The ongoing rollout of the NBN (National Broadband Network) across Australia aims to give (relatively) fast broadband to everybody. HD video calling is expected to become more common for telecommuting, telemedicine and education, as much as social networking.
It’s important to note that in many cases, free video conferencing software only has limited HD support. But even for services that don’t support HD at all, the higher quality lenses and sensors generally included on HD webcams are superior to standard models and should still offer a better quality image.
• Resolution: It might be tempting to go for the webcam with the highest resolution, but it won’t necessarily make the biggest difference. In many cases 720p is actually preferable, for live streams in particular, given the small sensors and lenses available on webcams.

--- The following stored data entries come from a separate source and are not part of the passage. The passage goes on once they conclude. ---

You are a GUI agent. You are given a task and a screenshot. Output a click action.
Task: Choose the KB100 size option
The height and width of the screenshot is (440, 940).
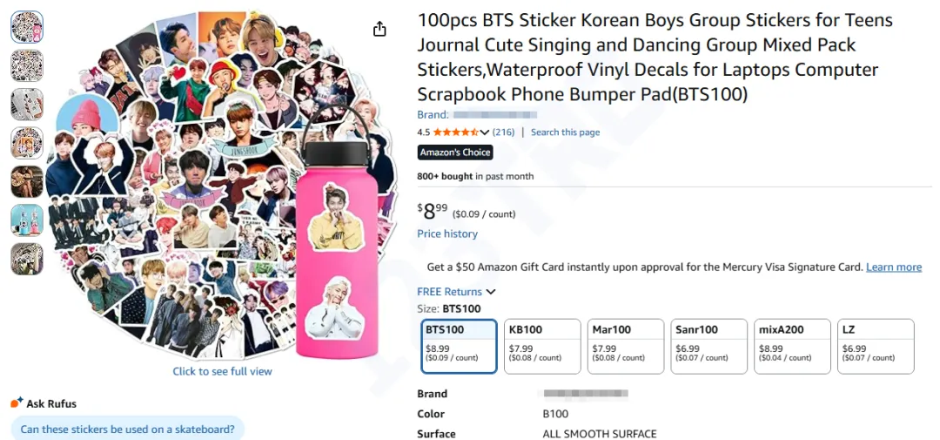click(541, 346)
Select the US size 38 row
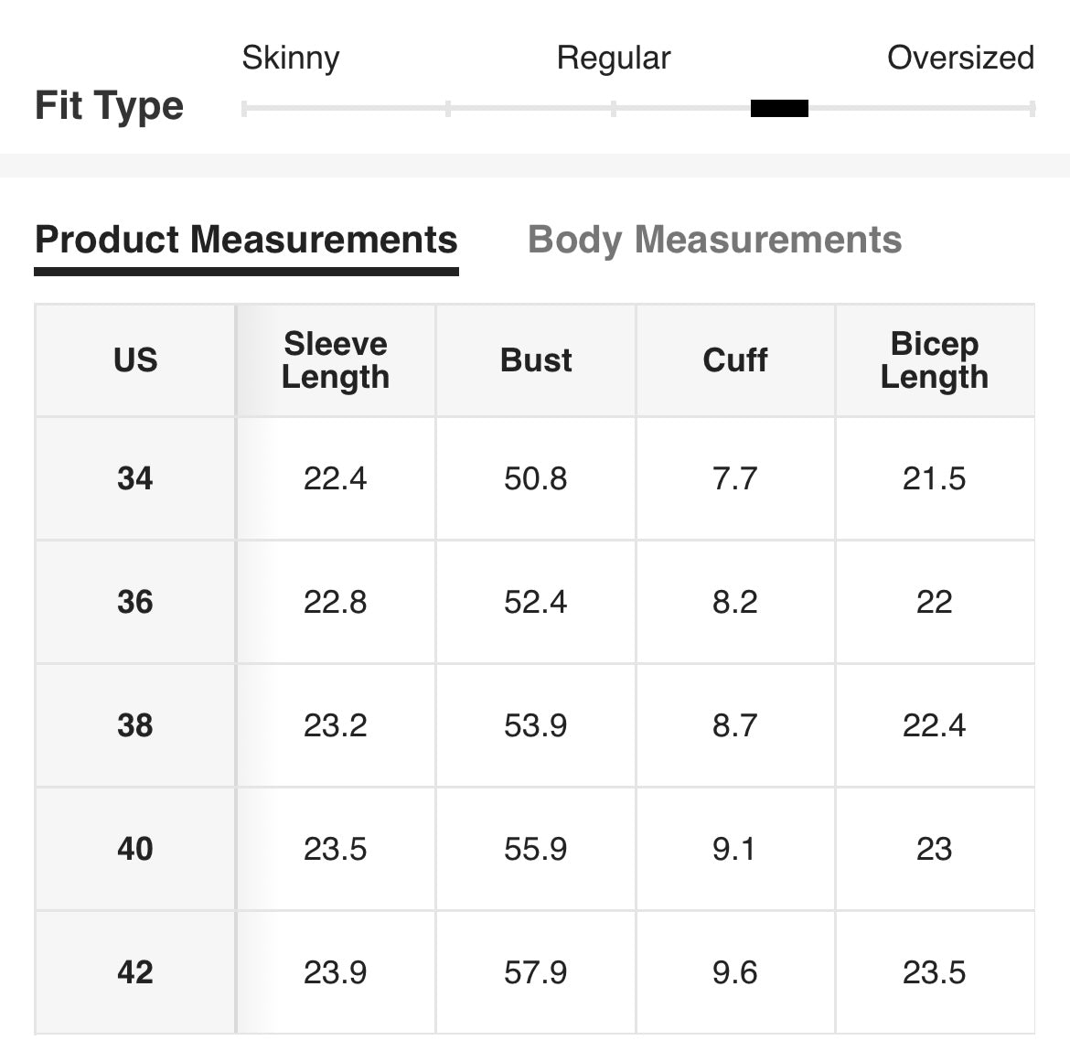This screenshot has height=1051, width=1070. [135, 725]
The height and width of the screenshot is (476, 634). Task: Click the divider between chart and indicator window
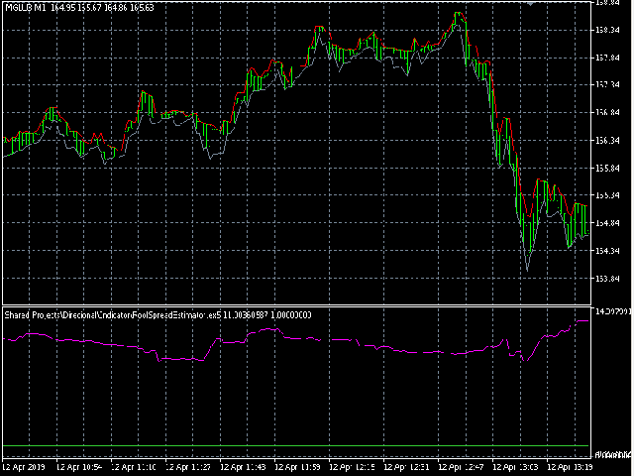pyautogui.click(x=296, y=305)
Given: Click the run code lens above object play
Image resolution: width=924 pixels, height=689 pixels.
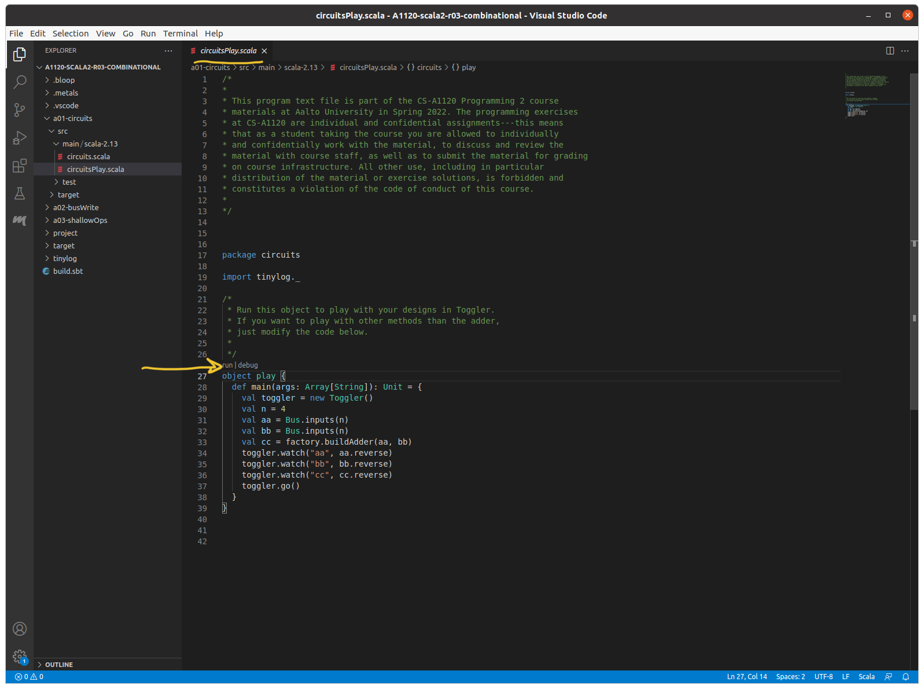Looking at the screenshot, I should [x=227, y=365].
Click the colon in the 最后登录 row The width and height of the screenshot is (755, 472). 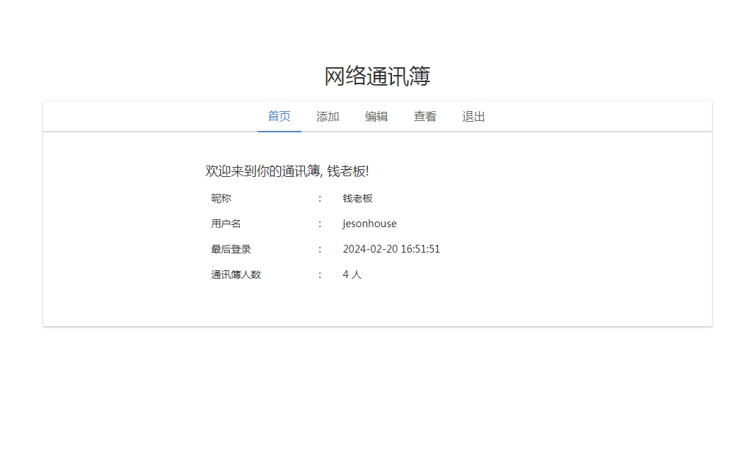[320, 249]
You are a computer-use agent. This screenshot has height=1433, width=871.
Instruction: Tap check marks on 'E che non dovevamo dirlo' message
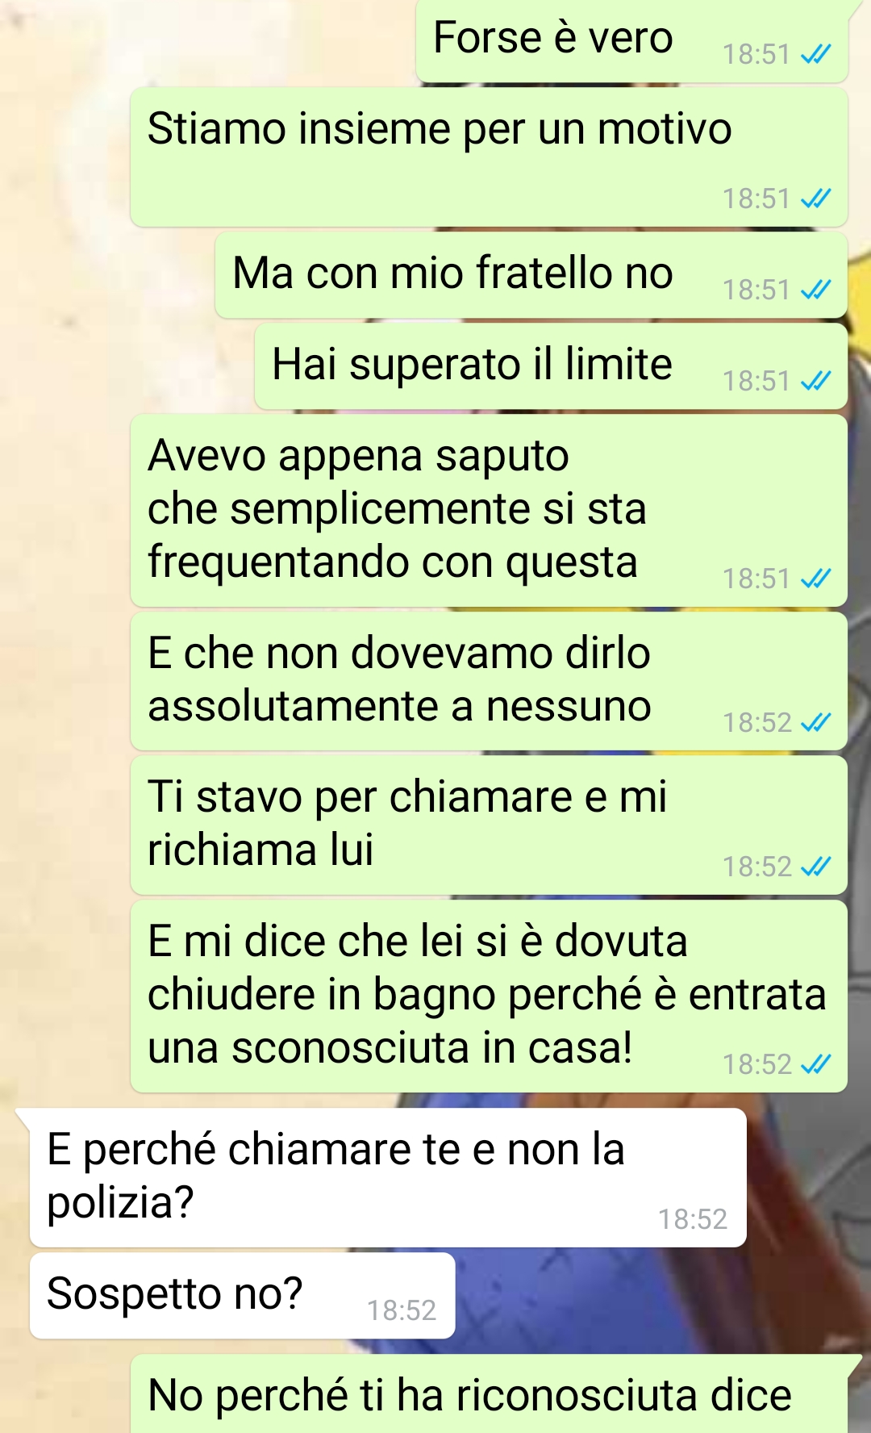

• Still images: Be wary of high megapixel ratings for still images – as a general rule, many of those pixels are added by software interpolation (which generates additional image pixels to produce an higher resolution).
• Lens: As with a standard camera, a webcam's quality is largely dependent on the quality of its lens. In general, a bigger lens means better image quality, although there are always exceptions.
• Size: If you want to carry the webcam around with you for your laptop, something small and lightweight would make a lot more sense than a large, bulky unit.
• Mount: It’s important to ensure the webcam's clip is capable of attaching to your particular screen. Some models have multi-fit clips or optional mounting attachments.
• Software: If you plan on using your webcam to become an internet sensation, you’ll need some decent video editing software that works with your camera, which may mean buying an additional program. Check that your model camera is supported by the software before you buy.
• Security: Some webcams come with bonus security software for face recognition or motion detection. If these are features you’d like, check if they’re included before you buy anything.
• Popular services: You’d be hard pressed to find a webcam these days that didn’t support the major video chat services such as Skype, but it’s still worth making sure when you’re shopping around.
• Mac compatibility: Some webcams don’t work on Macs (OS X and macOS), so check for compatibility before buying if you're using a Mac.
• Microphone: Most webcams these days also feature a dedicated microphone in the camera’s body. Remember though, not all mics are created equal. Look for stereo microphones with noise cancellation, which should help deliver high-quality audio while filming.
They range in price from $40 to $150.